Wrapping our heads around this social disconnect has everything to do with privilege. The balaclava trend evokes parallels to how Black Americans risk facing racial stereotyping when wearing a hoodie, while it would be highly unlikely for a white person to face discrimination for the same fashion choice.

For those donning balaclavas without a second thought this winter, it’s likely they identify with a group that has not been historically deemed as ‘the other’. If I can be frank, they’re probably white. Anna Piela, author of the book Wearing the Niqab, has framed it perfectly.

‘White people are considered unthreatening in the U.S. and Western Europe, and so they are given much more freedom to wear whatever they wish. In the context of the balaclava fad, it’s not just whiteness — it’s the white femininity that is read as nonthreatening.’

Credit: Clara Hendler

Now, I can join the internet warriors who are raging on about this for as long as my editor will allow me to, but I remain doubtful the balaclava trend will fizzle out — at least not until the warmer winds of spring begin blowing in.

Harper’s Bazaar has published an article on the best balaclavas to buy this season and, as the evidence shows, hypebeasts everywhere are spoiled for choice.

Indeed, Prada has been including balaclava-style headpieces in their designs since the early 2000s. But this year, numerous other designers have jumped on the balaclava bandwagon, perhaps because they’re a practical response to the ongoing pandemic — a cosy fashion piece that doubles as a mouth and nose covering.

But it’s important to recognise that while trends come and go, religious beliefs and practices are firmly rooted.
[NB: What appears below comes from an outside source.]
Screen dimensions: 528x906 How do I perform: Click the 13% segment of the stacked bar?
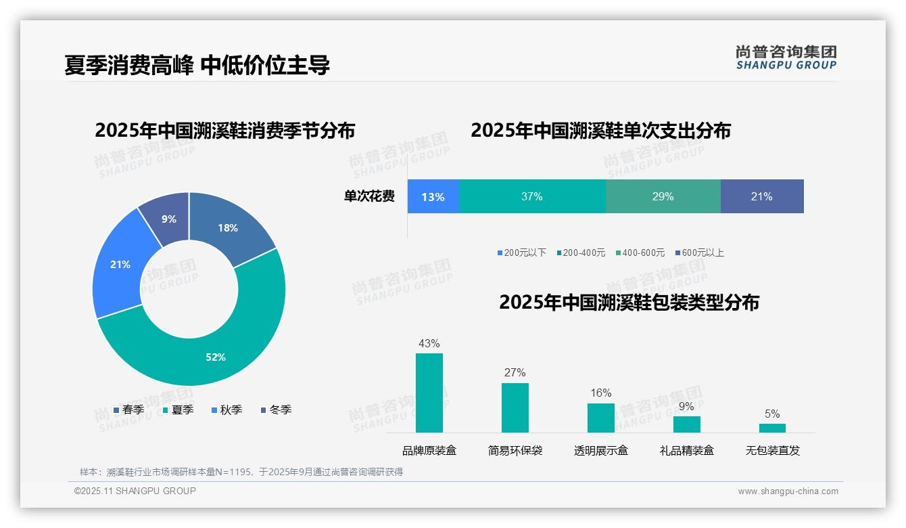click(433, 197)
And in our increasingly divided world, the social consequences of wearing a head/face covering are largely determined by the wearers’ race and religious values.

It is in these kinds of moments where being conscious of privilege is important. What may be marketed as cool, chic, and stylish to certain groups can have serious repercussions for another.

In the end, balaclavas might be forgotten by next winter, but the dialogue the trend has started — and the arguments made within — are ones to be remembered.